String Regex Annotator Tutorial

The StringRegexAnnotator makes it extremely easy to match several complex regular expressions against a document and annotate the matches and/or the part of a match corresponding to a capturing regular expression group.

It also has a simple macro substitution feature that makes it easy to build more complex regular expression from simpler ones.

import os
from gatenlp import Document
from gatenlp.processing.gazetteer import StringRegexAnnotator, StringGazetteer

Creating the Annotator

Similar to the gazetteer annotators, there are several ways of how the annotator can be created: from a file that contains the regular expression rules, from a string (consisting of several lines) that contains regular expression rules (basically the content of a file as a string) or from prepared rule objects. Which of this to use is specified with the source_fmt parameter of either the constructor or the append method.

Create from a string with rules

The following example shows a string that contains a single simple rule which finds a date in ISO format (YYYY-MM-DD) and annotates it with annotation type “Date”

rules1 = """
|[0-9]{4}-[0-9]{2}-[0-9]{2}
0 => Date
"""

annt1 = StringRegexAnnotator(source=rules1, source_fmt="string")

doc1 = Document("A document that contains a date here: 2013-01-12 and also here: 1999-12-31")

annt1(doc1)
doc1

The rules file/string format

A rules file must contain one or more rules.

Each rule consists of:

The action line specifies how an annotation should get created for one or more groups of a matching regular expression.

The simple rules string above contains one rule, with one patterh line and one action line:

|[0-9]{4}-[0-9]{2}-[0-9]{2}
0 => Date

The pattern line |[0-9]{4}-[0-9]{2}-[0-9]{2} specifies the simple regular expression.

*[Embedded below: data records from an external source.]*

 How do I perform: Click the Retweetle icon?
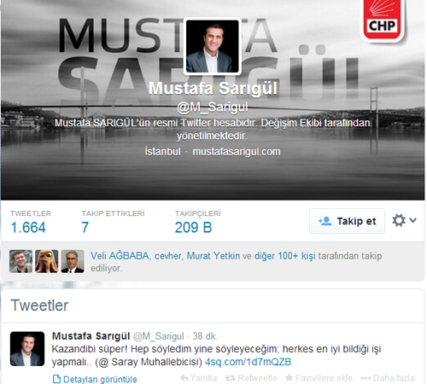pos(230,378)
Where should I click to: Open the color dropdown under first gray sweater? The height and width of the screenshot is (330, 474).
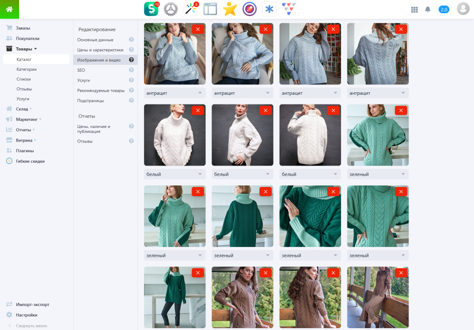click(175, 93)
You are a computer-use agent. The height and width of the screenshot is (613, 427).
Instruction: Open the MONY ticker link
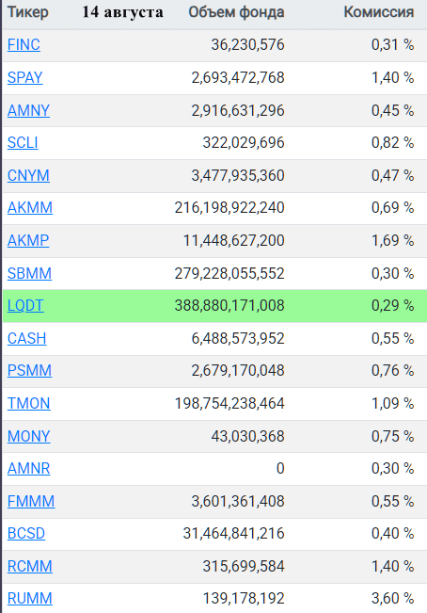point(29,436)
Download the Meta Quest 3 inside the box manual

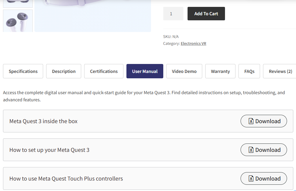[x=264, y=121]
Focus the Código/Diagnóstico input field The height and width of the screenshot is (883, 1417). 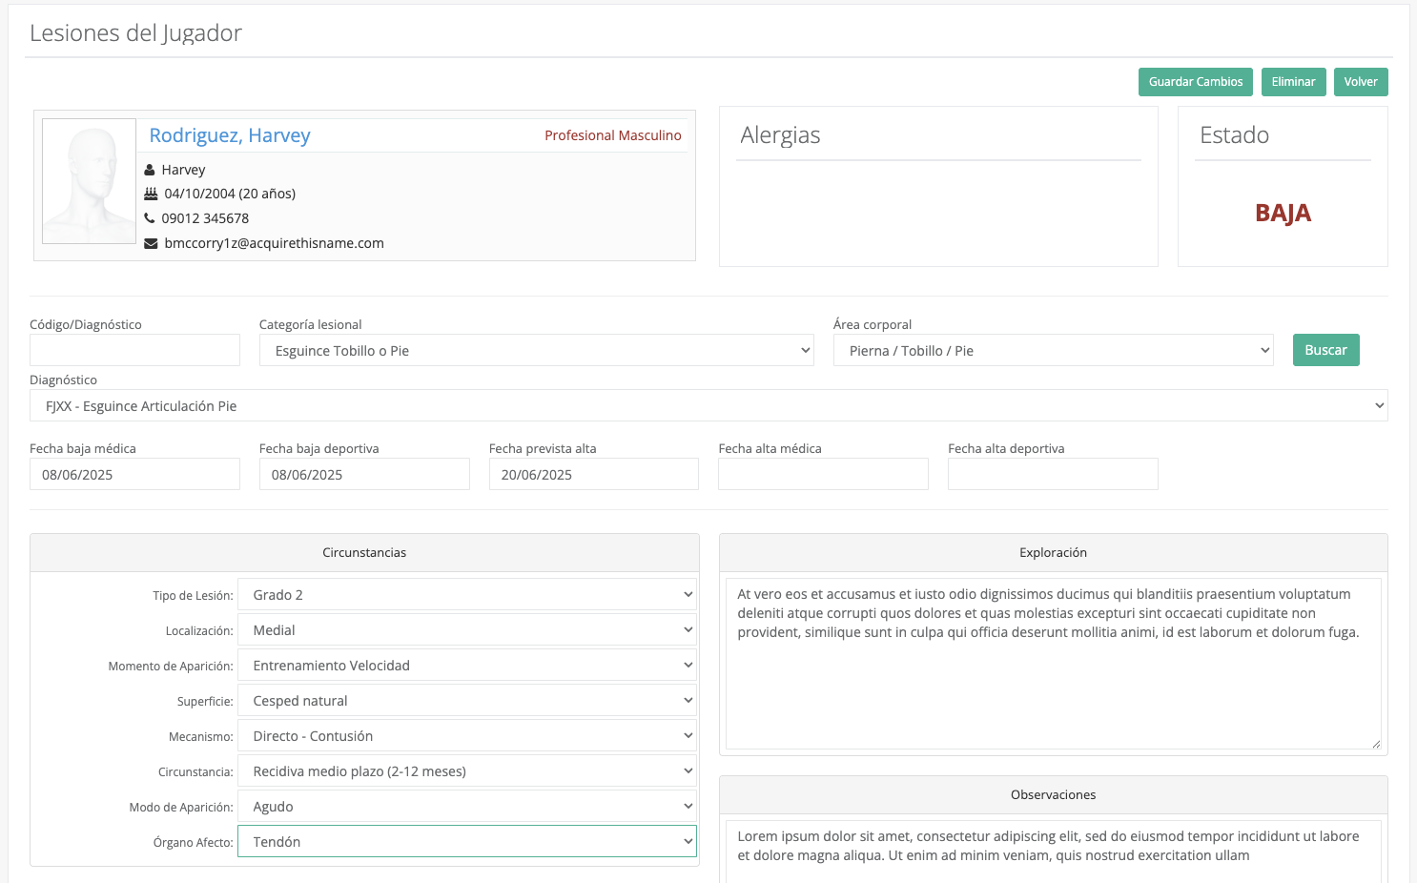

The action line 0 => Date specifies that an annotation with the annotation type “Date” should get created for the match, spanning “group 0”. The convention with regular expressions is that “group 0” always referes to whatever is matched by the whole regular expression.

Using groups

In addition to group 0, anything within simple parentheses in the regular expression is a “capturing group”. Capturing groups get numberd by their opening parenthesis when counting from left to right. For example, the following regular expression has 3 additional groups for the year, month and day part of the whole ISO date. The rule then refers to the whole matched date via group 0 but also creates annotations of type Year, Month and Day for each of the groups:

|([0-9]{4})-([0-9]{2})-([0-9]{2})
0 => Date
1 => Year
2 => Month
3 => Day
rules2 = """
|([0-9]{4})-([0-9]{2})-([0-9]{2})
0 => Date
1 => Year
2 => Month
3 => Day
"""

annt2 = StringRegexAnnotator(source=rules2, source_fmt="string")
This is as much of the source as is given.